↓

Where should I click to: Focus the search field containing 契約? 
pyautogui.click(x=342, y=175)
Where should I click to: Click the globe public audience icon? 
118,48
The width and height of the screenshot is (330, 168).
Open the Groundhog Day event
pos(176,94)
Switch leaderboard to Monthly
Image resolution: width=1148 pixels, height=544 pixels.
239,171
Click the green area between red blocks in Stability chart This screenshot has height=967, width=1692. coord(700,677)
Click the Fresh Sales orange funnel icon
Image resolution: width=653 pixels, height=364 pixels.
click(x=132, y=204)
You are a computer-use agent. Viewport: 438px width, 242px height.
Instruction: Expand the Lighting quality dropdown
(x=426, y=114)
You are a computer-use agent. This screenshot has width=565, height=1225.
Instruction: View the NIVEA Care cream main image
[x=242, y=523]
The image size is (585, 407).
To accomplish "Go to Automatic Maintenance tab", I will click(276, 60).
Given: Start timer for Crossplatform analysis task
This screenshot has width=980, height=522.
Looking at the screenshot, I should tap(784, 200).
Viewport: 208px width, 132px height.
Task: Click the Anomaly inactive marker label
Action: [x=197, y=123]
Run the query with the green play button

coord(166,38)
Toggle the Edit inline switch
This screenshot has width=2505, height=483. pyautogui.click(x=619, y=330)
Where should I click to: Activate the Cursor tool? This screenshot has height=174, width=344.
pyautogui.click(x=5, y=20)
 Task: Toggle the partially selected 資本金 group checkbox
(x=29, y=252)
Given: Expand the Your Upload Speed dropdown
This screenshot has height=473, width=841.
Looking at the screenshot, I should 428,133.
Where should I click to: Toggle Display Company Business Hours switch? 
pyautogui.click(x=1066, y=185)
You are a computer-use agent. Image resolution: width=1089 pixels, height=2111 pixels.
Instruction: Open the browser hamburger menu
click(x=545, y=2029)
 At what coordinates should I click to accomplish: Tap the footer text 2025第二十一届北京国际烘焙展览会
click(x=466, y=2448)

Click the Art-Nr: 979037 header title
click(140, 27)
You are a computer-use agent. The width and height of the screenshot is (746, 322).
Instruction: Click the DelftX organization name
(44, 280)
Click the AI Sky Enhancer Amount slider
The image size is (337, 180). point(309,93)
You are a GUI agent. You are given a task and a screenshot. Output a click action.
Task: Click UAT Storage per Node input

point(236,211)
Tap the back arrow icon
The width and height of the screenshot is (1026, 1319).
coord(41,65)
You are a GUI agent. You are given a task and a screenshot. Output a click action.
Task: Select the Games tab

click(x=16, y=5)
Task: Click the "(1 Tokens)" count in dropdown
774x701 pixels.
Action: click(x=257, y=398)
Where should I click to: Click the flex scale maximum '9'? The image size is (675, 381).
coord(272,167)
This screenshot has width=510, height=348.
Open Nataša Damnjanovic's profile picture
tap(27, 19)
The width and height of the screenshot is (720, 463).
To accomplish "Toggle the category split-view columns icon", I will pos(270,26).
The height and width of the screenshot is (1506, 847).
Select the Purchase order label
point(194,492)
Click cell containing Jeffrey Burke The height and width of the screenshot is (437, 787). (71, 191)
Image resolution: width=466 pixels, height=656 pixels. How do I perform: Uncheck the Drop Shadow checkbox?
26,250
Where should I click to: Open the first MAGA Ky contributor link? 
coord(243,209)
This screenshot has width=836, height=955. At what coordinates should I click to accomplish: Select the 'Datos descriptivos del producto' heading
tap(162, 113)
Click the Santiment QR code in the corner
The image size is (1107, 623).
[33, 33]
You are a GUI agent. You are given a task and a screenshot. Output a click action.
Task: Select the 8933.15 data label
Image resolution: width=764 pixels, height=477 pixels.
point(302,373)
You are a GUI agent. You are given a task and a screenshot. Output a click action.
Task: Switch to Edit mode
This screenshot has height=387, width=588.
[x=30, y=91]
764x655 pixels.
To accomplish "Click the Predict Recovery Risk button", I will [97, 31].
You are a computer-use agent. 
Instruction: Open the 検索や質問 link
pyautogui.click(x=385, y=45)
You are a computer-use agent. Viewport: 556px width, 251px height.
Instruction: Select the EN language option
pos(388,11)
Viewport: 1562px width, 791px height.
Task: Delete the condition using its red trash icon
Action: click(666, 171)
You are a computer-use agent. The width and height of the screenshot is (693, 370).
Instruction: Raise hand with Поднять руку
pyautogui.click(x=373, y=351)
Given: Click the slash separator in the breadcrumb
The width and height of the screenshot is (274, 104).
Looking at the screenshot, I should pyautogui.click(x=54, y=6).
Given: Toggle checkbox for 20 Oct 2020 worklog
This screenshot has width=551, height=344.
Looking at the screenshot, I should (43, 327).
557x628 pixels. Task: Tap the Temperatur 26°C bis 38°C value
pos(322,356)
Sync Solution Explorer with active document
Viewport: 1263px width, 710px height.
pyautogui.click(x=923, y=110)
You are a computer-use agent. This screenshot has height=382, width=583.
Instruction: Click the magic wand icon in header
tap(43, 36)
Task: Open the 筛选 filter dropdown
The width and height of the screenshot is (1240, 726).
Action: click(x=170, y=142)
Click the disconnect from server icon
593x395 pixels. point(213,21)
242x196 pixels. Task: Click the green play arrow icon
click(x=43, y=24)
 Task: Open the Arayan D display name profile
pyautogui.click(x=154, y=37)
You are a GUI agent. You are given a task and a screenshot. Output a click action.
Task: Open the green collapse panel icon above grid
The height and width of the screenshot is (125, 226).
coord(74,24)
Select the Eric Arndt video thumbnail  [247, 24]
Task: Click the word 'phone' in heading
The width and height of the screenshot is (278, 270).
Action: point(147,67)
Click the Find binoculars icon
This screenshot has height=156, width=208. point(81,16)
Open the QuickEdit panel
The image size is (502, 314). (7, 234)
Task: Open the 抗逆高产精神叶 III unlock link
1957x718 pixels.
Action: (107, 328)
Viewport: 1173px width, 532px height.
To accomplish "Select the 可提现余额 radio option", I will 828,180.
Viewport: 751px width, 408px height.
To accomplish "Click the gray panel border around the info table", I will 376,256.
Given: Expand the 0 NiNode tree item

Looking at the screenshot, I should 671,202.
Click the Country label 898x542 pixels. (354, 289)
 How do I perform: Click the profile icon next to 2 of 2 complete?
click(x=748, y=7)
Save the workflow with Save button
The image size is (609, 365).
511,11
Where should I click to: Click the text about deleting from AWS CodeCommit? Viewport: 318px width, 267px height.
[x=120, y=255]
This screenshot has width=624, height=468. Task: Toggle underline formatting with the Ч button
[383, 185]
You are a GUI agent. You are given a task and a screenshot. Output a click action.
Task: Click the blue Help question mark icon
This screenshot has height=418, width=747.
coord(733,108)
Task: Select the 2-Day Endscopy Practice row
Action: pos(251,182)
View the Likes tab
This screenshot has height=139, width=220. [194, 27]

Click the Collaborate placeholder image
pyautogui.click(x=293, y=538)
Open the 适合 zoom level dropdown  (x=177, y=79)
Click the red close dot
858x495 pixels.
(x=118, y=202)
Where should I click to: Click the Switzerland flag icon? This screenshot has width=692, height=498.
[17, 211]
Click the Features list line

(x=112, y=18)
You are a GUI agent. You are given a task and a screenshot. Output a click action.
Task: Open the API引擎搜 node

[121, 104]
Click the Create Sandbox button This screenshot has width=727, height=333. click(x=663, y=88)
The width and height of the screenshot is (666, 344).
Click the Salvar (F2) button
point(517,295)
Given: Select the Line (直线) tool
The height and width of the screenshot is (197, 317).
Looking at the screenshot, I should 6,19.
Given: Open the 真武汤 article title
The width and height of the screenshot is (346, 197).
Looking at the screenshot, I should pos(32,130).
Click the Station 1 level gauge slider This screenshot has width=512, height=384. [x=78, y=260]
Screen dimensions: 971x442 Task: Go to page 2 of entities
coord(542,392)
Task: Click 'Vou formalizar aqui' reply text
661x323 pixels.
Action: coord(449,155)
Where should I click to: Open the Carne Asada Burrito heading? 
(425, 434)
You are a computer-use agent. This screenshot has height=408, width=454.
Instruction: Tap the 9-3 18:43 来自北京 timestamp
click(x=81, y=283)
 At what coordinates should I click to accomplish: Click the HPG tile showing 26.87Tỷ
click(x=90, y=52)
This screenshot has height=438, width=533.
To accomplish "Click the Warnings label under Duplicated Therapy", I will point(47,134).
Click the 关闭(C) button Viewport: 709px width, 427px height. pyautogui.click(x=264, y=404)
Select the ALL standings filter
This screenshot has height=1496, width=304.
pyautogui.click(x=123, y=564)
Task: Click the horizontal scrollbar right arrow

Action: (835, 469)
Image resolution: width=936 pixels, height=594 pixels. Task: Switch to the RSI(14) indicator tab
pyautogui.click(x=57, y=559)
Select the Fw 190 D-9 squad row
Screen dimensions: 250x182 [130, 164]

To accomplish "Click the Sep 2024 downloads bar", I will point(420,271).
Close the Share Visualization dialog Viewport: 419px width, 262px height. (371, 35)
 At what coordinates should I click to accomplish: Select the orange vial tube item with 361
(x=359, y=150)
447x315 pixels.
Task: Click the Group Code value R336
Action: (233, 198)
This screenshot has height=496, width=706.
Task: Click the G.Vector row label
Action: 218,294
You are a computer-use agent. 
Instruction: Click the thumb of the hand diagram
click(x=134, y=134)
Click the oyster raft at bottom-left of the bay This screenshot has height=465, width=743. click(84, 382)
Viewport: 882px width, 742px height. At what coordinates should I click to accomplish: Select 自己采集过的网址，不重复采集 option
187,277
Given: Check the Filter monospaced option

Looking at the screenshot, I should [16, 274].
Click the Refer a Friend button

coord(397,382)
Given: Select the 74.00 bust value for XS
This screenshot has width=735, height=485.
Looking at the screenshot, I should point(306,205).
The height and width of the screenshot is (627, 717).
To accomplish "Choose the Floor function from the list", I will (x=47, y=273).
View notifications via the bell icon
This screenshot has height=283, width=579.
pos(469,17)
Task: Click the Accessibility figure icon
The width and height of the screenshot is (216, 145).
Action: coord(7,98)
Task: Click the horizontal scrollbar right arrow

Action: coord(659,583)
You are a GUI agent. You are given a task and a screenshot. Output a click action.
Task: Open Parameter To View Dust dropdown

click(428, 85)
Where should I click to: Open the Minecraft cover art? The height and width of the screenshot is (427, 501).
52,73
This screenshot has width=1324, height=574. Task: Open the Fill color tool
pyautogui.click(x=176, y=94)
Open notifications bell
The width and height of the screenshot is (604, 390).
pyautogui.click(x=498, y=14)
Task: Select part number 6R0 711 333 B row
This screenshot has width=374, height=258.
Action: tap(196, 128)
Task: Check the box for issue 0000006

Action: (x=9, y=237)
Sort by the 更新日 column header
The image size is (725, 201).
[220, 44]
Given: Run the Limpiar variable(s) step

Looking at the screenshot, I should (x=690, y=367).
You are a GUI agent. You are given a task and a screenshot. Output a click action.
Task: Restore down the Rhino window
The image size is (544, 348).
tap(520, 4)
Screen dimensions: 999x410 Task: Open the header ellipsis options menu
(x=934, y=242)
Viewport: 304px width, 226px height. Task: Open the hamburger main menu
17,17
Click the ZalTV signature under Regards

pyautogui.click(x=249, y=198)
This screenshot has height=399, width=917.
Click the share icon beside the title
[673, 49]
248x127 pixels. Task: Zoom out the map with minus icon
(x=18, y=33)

↑

Extract from the records above the lines from the one containing "Open Nataša Damnjanovic's profile picture" to the one containing "You are a computer-use agent. Viewport: 556px", both lines included, exactly as they appear and with nothing else.

*Answer below*.
Open Nataša Damnjanovic's profile picture
tap(27, 19)
The width and height of the screenshot is (720, 463).
To accomplish "Toggle the category split-view columns icon", I will pos(270,26).
The height and width of the screenshot is (1506, 847).
Select the Purchase order label
point(194,492)
Click cell containing Jeffrey Burke The height and width of the screenshot is (437, 787). (71, 191)
Image resolution: width=466 pixels, height=656 pixels. How do I perform: Uncheck the Drop Shadow checkbox?
26,250
Where should I click to: Open the first MAGA Ky contributor link? 
coord(243,209)
This screenshot has width=836, height=955. At what coordinates should I click to accomplish: Select the 'Datos descriptivos del producto' heading
tap(162, 113)
Click the Santiment QR code in the corner
The image size is (1107, 623).
[33, 33]
You are a GUI agent. You are given a task and a screenshot. Output a click action.
Task: Select the 8933.15 data label
Image resolution: width=764 pixels, height=477 pixels.
point(302,373)
You are a GUI agent. You are given a task and a screenshot. Output a click action.
Task: Switch to Edit mode
This screenshot has height=387, width=588.
[x=30, y=91]
764x655 pixels.
To accomplish "Click the Predict Recovery Risk button", I will [97, 31].
You are a computer-use agent. 
Instruction: Open the 検索や質問 link
pyautogui.click(x=385, y=45)
You are a computer-use agent. Viewport: 556px width, 251px height.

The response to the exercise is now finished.